### Exercise description:
What follows is a set of records, each of which is to be written out exactly.

[Collected data]

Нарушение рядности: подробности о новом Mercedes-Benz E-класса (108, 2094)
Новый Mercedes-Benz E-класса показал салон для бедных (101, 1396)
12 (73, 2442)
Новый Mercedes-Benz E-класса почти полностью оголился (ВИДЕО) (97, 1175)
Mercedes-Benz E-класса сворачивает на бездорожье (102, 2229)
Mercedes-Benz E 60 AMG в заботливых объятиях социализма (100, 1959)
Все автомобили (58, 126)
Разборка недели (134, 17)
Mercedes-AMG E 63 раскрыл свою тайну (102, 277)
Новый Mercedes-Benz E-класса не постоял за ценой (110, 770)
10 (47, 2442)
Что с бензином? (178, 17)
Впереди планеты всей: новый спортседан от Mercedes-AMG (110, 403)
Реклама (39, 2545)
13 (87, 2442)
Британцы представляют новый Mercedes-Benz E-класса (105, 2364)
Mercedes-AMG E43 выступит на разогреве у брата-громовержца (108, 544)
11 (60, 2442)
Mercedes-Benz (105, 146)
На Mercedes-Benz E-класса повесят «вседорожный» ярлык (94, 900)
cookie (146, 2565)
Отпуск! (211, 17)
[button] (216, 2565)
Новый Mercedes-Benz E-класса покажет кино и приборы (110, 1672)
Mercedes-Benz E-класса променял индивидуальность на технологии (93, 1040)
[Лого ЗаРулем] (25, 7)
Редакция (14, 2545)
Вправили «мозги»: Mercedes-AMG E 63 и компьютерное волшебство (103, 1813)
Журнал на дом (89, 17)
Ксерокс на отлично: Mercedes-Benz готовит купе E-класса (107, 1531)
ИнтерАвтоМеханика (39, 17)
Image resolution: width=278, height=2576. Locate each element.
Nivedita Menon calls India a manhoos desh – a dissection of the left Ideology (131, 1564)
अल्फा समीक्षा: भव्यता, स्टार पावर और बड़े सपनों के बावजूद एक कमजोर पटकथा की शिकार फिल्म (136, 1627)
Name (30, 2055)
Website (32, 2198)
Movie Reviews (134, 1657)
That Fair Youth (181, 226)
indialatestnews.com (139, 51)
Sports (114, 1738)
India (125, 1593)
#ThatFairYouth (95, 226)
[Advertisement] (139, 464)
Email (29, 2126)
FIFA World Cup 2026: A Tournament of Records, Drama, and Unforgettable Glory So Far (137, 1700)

### Task output:
Нарушение рядности: подробности о новом Mercedes-Benz E-класса (108, 2094)
Новый Mercedes-Benz E-класса показал салон для бедных (101, 1396)
12 (73, 2442)
Новый Mercedes-Benz E-класса почти полностью оголился (ВИДЕО) (97, 1175)
Mercedes-Benz E-класса сворачивает на бездорожье (102, 2229)
Mercedes-Benz E 60 AMG в заботливых объятиях социализма (100, 1959)
Все автомобили (58, 126)
Разборка недели (134, 17)
Mercedes-AMG E 63 раскрыл свою тайну (102, 277)
Новый Mercedes-Benz E-класса не постоял за ценой (110, 770)
10 (47, 2442)
Что с бензином? (178, 17)
Впереди планеты всей: новый спортседан от Mercedes-AMG (110, 403)
Реклама (39, 2545)
13 (87, 2442)
Британцы представляют новый Mercedes-Benz E-класса (105, 2364)
Mercedes-AMG E43 выступит на разогреве у брата-громовержца (108, 544)
11 (60, 2442)
Mercedes-Benz (105, 146)
На Mercedes-Benz E-класса повесят «вседорожный» ярлык (94, 900)
cookie (146, 2565)
Отпуск! (211, 17)
[button] (216, 2565)
Новый Mercedes-Benz E-класса покажет кино и приборы (110, 1672)
Mercedes-Benz E-класса променял индивидуальность на технологии (93, 1040)
[Лого ЗаРулем] (25, 7)
Редакция (14, 2545)
Вправили «мозги»: Mercedes-AMG E 63 и компьютерное волшебство (103, 1813)
Журнал на дом (89, 17)
Ксерокс на отлично: Mercedes-Benz готовит купе E-класса (107, 1531)
ИнтерАвтоМеханика (39, 17)
Image resolution: width=278, height=2576. Locate each element.
Nivedita Menon calls India a manhoos desh – a dissection of the left Ideology (131, 1564)
अल्फा समीक्षा: भव्यता, स्टार पावर और बड़े सपनों के बावजूद एक कमजोर पटकथा की शिकार फिल्म (136, 1627)
Name (30, 2055)
Website (32, 2198)
Movie Reviews (134, 1657)
That Fair Youth (181, 226)
indialatestnews.com (139, 51)
Sports (114, 1738)
India (125, 1593)
#ThatFairYouth (95, 226)
[Advertisement] (139, 464)
Email (29, 2126)
FIFA World Cup 2026: A Tournament of Records, Drama, and Unforgettable Glory So Far (137, 1700)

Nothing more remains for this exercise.